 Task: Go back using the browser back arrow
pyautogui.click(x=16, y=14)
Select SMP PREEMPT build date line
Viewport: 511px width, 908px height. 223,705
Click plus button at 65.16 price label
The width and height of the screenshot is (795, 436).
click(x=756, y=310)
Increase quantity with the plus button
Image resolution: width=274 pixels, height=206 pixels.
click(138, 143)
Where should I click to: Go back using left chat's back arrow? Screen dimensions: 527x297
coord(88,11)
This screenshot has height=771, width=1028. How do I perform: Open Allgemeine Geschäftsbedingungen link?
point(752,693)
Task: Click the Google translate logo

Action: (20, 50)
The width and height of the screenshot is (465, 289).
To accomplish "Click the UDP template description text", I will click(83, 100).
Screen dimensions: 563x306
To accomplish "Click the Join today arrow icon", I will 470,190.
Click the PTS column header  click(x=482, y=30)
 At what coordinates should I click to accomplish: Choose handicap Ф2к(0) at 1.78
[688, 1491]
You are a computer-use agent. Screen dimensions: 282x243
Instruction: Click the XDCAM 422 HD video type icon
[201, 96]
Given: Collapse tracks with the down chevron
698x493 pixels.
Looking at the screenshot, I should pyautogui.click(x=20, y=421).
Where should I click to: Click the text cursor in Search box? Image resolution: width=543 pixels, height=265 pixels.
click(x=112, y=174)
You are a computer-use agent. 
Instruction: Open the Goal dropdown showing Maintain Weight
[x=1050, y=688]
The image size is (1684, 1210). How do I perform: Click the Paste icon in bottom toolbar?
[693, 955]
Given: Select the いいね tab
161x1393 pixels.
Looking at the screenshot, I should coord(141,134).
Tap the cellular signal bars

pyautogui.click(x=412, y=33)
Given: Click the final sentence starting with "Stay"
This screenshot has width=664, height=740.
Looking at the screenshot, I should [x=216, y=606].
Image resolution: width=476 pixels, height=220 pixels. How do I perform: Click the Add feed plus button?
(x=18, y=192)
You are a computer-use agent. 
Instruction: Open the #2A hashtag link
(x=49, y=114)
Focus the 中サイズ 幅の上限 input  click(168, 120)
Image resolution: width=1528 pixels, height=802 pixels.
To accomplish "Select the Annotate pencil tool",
=-=-=
- _The task_: Write out the lines above exactly as they appear, everything from the line containing "Click the PTS" down to the line containing "should pyautogui.click(x=20, y=421).", both included.

- _Response to this task_:
Click the PTS column header  click(x=482, y=30)
 At what coordinates should I click to accomplish: Choose handicap Ф2к(0) at 1.78
[688, 1491]
You are a computer-use agent. Screen dimensions: 282x243
Instruction: Click the XDCAM 422 HD video type icon
[201, 96]
Given: Collapse tracks with the down chevron
698x493 pixels.
Looking at the screenshot, I should pyautogui.click(x=20, y=421).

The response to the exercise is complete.